The Supreme Court acquits Surendra Koli in the final Nithari case, citing lack of evidence; the real perpetrator remains unidentified.

The Supreme Court expressed profound regret on November 11, 2025, over the failure to identify the true perpetrators behind the horrific Nithari serial killings, even as it acquitted Surendra Koli—the domestic help convicted in the lone remaining case linked to the 2006 atrocities—citing irreparable flaws in the investigation and evidence. A bench led by Chief Justice B.R. Gavai, alongside Justices Surya Kant and Vikram Nath, allowed Koli's curative petition, overturning his 2011 conviction and life sentence for the alleged rape and murder of a 15-year-old girl, effectively clearing him of all 13 charges and ordering his immediate release if not required in unrelated matters. The court underscored that criminal law demands proof beyond conjecture or intuition, emphasising the "immeasurable suffering" inflicted on victims' families by the unresolved horror that gripped Noida’s Nithari village nearly two decades ago.

The Nithari killings, which unfolded between 2005 and 2006, erupted into national outrage on December 29, 2006, when skeletal remains of at least eight children—mostly from impoverished migrant families—were unearthed from a drain behind the upscale residence of businessman Moninder Singh Pandher in Nithari, a suburb 20 km from the capital.

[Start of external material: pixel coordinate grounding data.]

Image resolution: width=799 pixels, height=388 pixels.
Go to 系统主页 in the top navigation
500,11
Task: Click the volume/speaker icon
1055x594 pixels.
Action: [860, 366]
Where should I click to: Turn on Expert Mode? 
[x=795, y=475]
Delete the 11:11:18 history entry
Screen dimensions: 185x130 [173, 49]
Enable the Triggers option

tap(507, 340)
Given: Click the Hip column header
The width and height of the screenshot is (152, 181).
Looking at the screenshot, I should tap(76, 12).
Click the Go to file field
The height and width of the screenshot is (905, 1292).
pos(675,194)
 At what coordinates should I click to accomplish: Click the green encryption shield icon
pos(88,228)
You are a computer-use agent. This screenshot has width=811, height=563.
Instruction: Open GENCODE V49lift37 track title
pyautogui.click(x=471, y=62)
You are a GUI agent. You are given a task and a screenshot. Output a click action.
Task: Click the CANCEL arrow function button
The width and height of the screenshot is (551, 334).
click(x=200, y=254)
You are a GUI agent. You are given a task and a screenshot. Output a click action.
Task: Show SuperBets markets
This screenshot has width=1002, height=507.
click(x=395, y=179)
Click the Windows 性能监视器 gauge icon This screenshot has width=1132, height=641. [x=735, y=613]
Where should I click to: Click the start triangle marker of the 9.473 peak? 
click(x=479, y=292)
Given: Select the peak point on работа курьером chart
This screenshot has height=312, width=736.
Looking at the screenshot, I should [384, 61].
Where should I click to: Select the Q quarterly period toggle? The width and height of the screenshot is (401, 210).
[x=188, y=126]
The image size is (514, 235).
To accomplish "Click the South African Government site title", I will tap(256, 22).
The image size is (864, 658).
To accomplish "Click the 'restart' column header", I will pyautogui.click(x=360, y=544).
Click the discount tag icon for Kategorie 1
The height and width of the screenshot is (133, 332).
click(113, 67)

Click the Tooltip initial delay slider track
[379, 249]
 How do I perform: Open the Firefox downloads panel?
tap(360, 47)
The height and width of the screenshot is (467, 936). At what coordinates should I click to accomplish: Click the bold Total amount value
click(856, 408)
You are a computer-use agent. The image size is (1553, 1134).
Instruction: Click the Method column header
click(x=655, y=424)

Koli, then Pandher's servant, quickly emerged as the prime suspect, confessing to luring, assaulting, murdering, and cannibalising victims, often poor girls who vanished without a trace. The Central Bureau of Investigation (CBI) took over from local police amid allegations of a cover-up, organ trafficking, and elite involvement, registering 16 cases against Koli and Pandher. Initial trials in 2009-2010 resulted in death sentences for multiple counts, but appeals exposed a botched probe: unsecured crime scenes, coerced confessions, and tainted recoveries, leading to the Allahabad High Court's October 2023 acquittals in 12 cases for Koli and two for Pandher, upheld by the Supreme Court in July 2025 after dismissing CBI and state appeals.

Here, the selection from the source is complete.